>>>>>
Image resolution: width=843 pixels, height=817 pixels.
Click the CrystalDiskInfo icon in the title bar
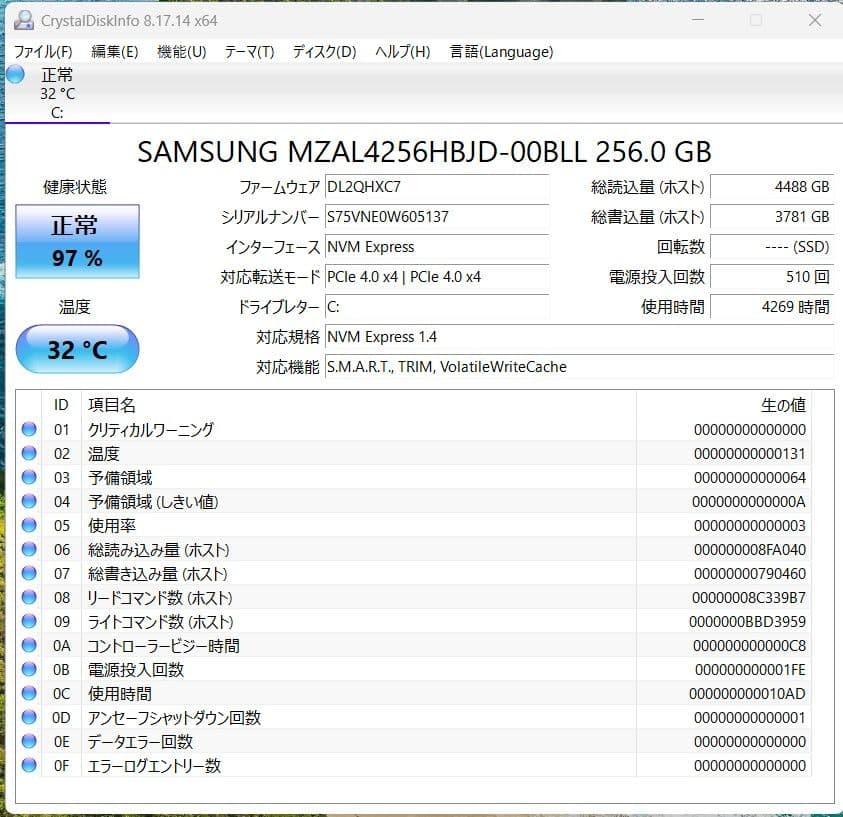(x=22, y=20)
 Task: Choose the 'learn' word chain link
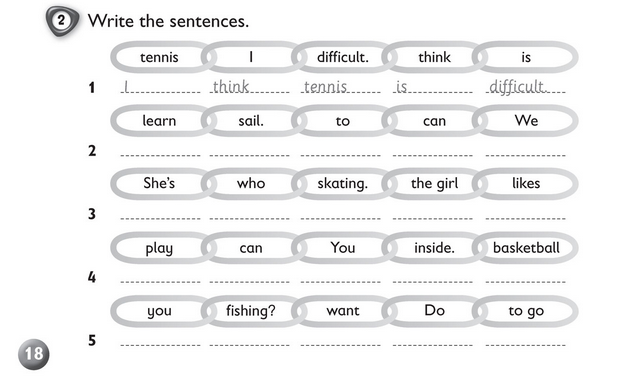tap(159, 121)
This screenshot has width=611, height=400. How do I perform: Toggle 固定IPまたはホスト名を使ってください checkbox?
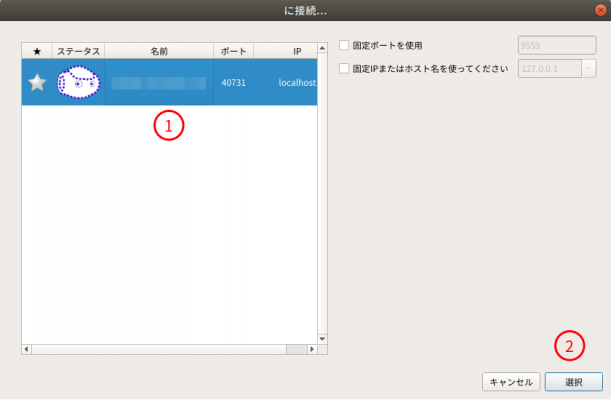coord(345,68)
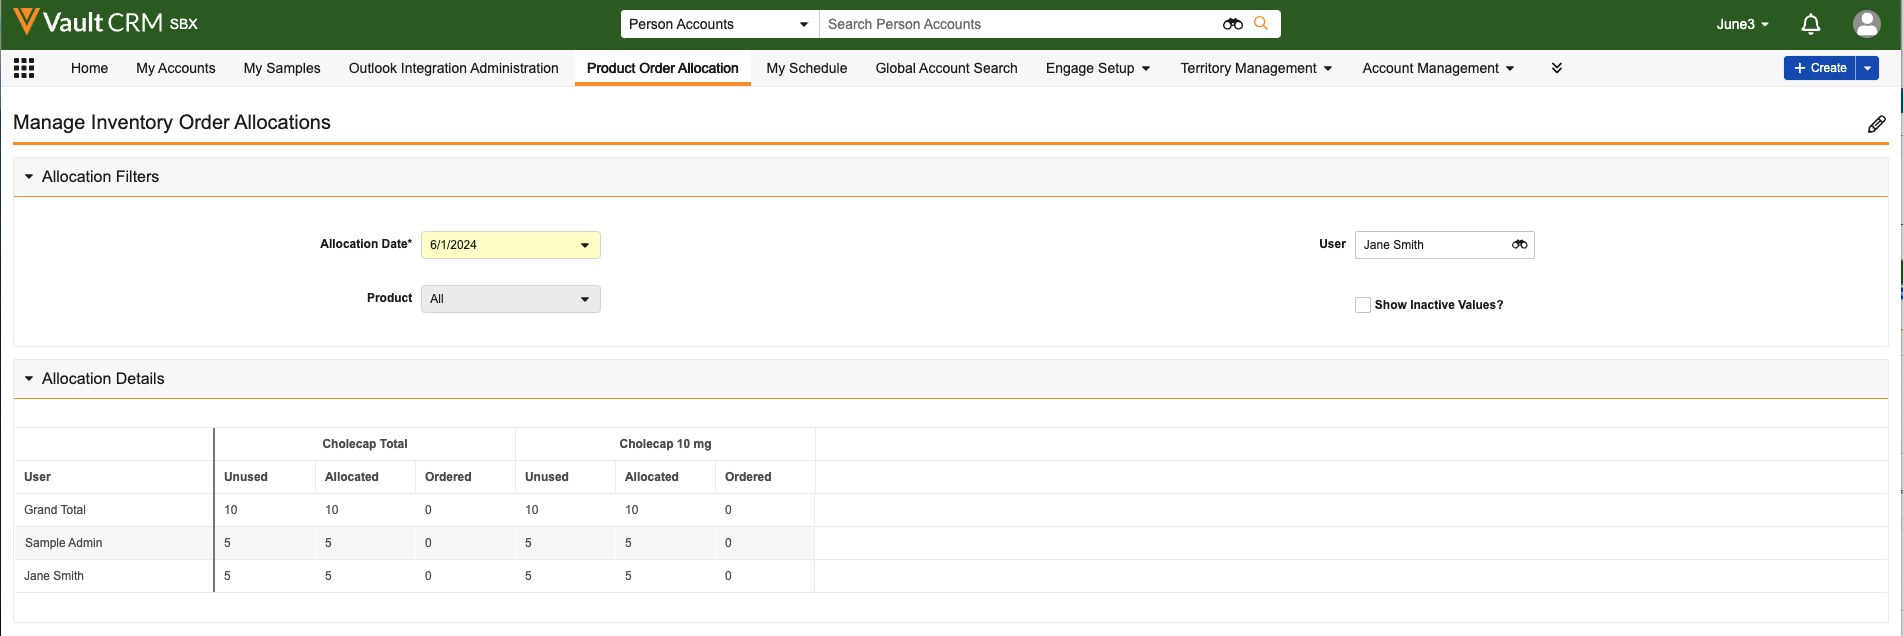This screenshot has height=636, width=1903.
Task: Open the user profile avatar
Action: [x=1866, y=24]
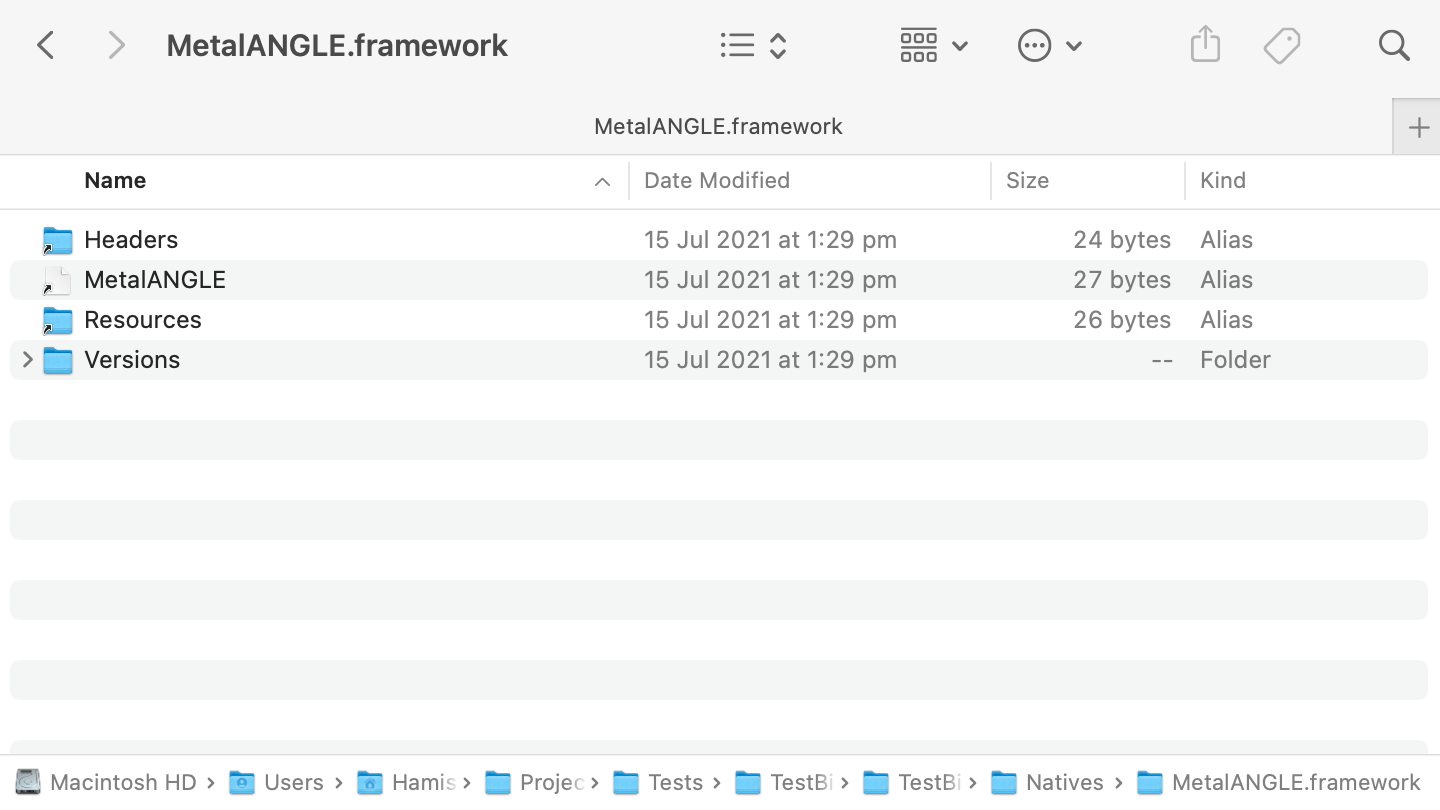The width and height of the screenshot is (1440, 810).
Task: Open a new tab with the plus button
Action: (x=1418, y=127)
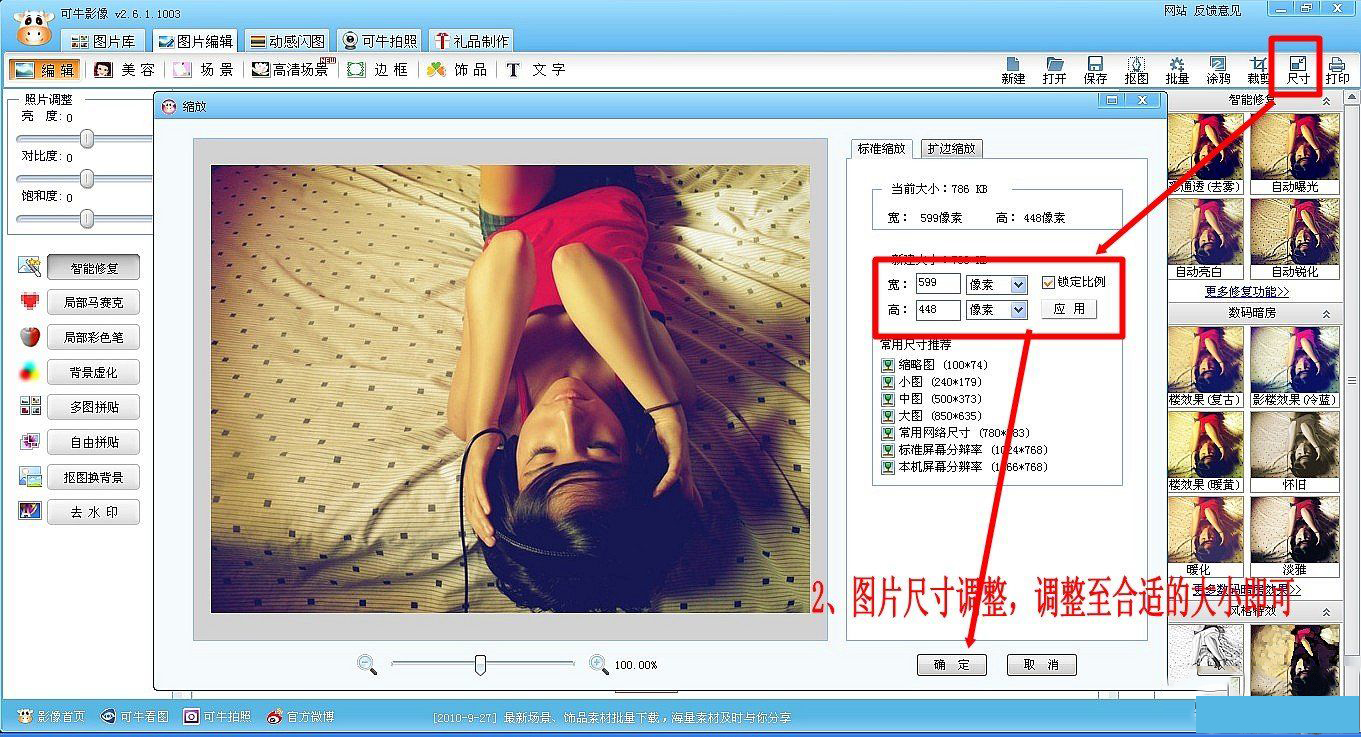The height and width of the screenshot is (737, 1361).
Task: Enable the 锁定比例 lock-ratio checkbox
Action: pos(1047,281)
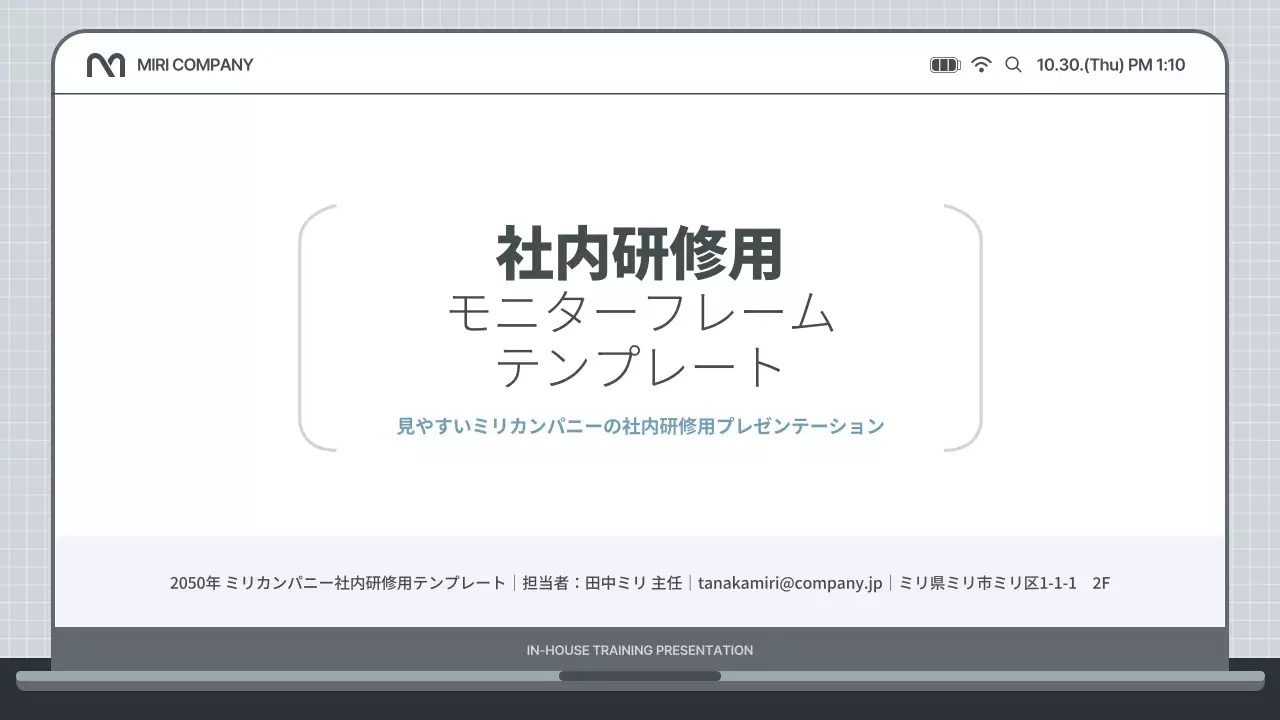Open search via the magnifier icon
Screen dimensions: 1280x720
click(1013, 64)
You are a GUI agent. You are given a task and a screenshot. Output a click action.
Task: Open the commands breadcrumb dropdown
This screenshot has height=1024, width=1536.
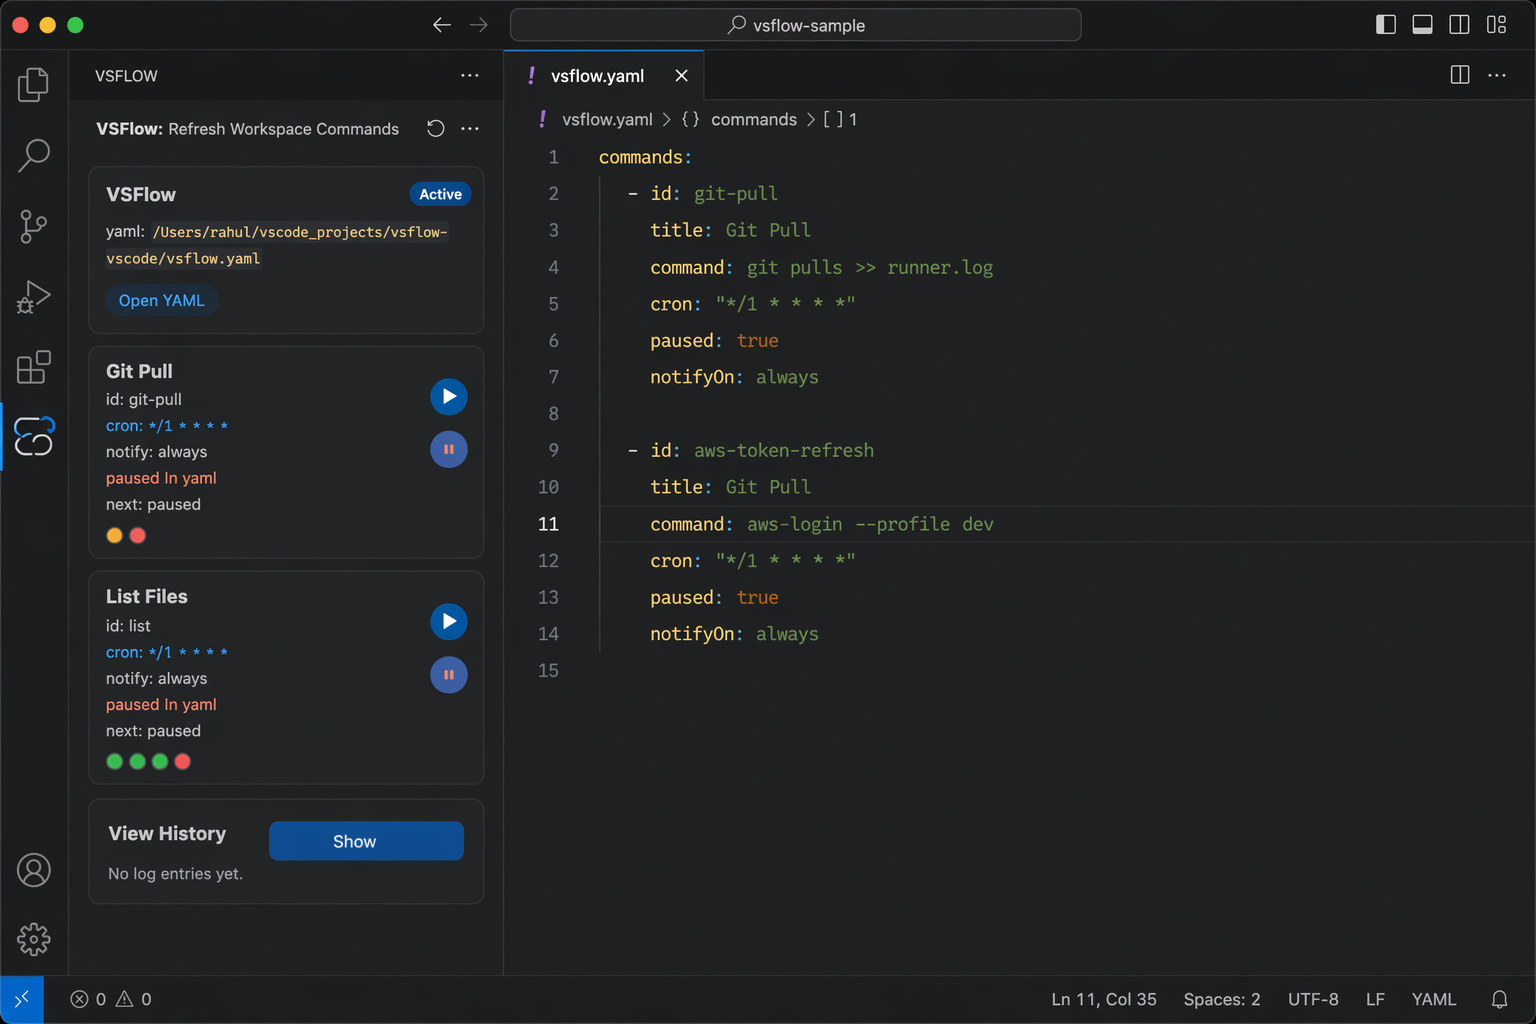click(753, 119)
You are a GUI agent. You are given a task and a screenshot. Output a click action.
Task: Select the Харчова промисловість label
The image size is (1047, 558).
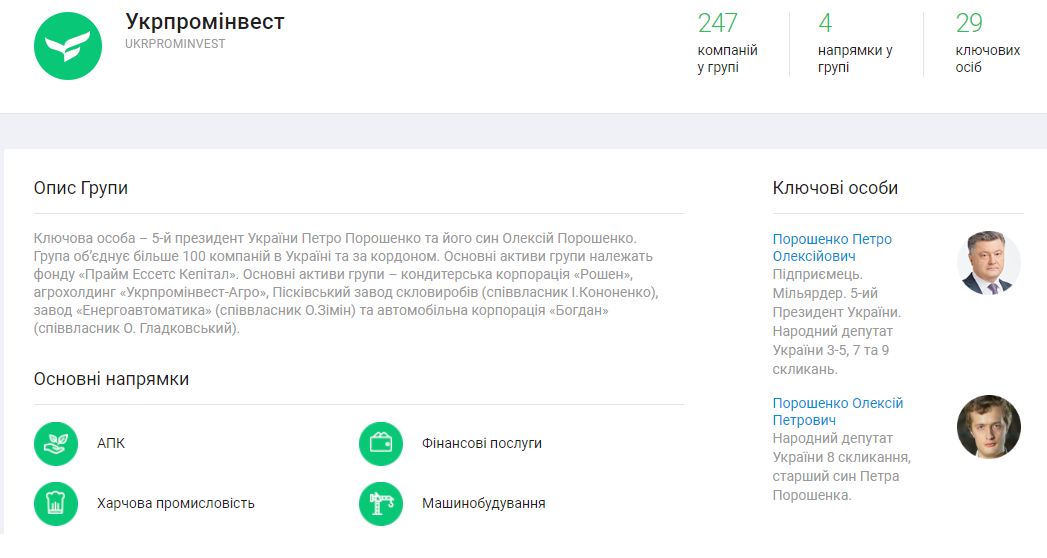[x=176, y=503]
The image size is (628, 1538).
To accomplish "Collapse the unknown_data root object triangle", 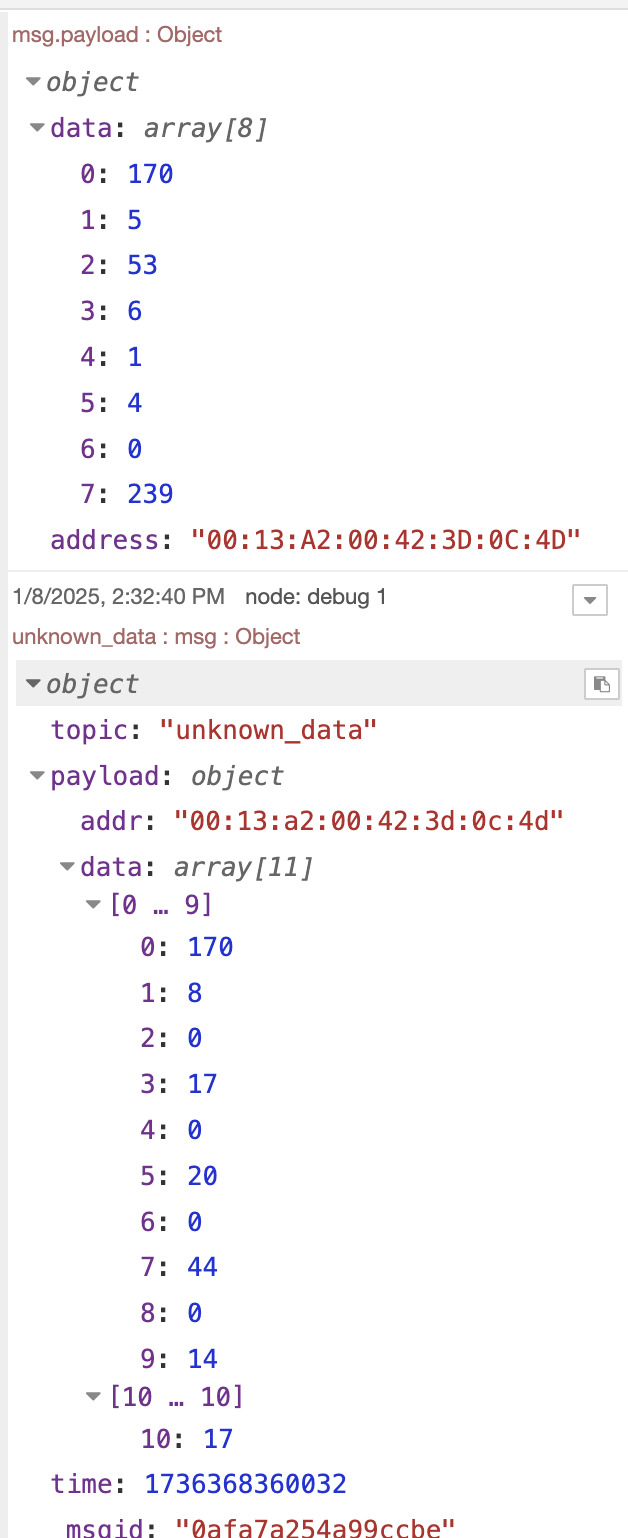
<<<<<
(EXERCISE): Print the data exactly, from the line containing "This screenshot has width=611, height=400." through the end of the data, with both ends included. Leave the pictures out of your answer.

(FINISHED ANSWER):
This screenshot has width=611, height=400. How do I perform: Toggle 固定IPまたはホスト名を使ってください checkbox?
coord(345,68)
This screenshot has height=636, width=1903.
Task: Open the user profile avatar
Action: [x=1866, y=24]
The width and height of the screenshot is (1440, 810).
Task: Open a new tab with the plus button
Action: (x=1418, y=127)
The height and width of the screenshot is (737, 1361).
Task: Enable the 锁定比例 lock-ratio checkbox
Action: pos(1047,281)
Open search via the magnifier icon
Screen dimensions: 1280x720
click(1013, 64)
You are a GUI agent. You are given a task and a screenshot. Output a click action.
Task: Open the commands breadcrumb dropdown
This screenshot has height=1024, width=1536.
click(753, 119)
You are a GUI agent. You are given a task and a screenshot. Output a click action.
Task: Select the Харчова промисловість label
The image size is (1047, 558).
[x=176, y=503]
The image size is (628, 1538).
To accomplish "Collapse the unknown_data root object triangle", 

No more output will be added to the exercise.